LITTLE ROCK, AR – There’s a new development in the Arkansas same-sex marriage case before the state’s highest court.

The Arkansas Supreme Court ruled today that its current seven members should decide the new, secondary case created in April that challenges the state’s ban on gay marriage. 

Chief Justice Jim Hannah and Justice Paul Danielson had previously recused themselves from hearing the secondary case.

Also in April, Attorney General Leslie Rutledge filed a motion stating that the matter should be reargued and that the current members of the court should decide the new case. 
Attorneys for the plaintiffs’ in the case at first objected to the new panel deciding the case, but then had a change of heart. 

So, what happens now? Our content partner the Arkansas Blog (Arkansas Times) says “either the current Court will conference again, vote again, assign a majority opinion again and so forth, or it’ll ask for oral arguments again. In either case, don’t expect a decision before the U.S. Supreme Court has its say.”

Late last month in Washington, the Supreme Court of the United States (SCOTUS) heard historic arguments over same-sex marriage, with justices drilling lawyers on opposing sides on the power of states to prohibit gay unions. SCOTUS is expected to make a decision on the case by late June.

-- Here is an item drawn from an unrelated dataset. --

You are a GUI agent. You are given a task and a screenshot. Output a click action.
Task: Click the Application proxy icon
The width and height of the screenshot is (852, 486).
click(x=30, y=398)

Attorney General Leslie Rutledge issued the following statement this afternoon about the court’s ruling:
“I am pleased that the Arkansas Supreme Court has resolved this issue and has agreed with the State that only the Justices currently sitting on the Court can decide the same-sex marriage case. My office stands ready to defend Amendment 83 in a second oral argument should the Justices decide that it would be beneficial.”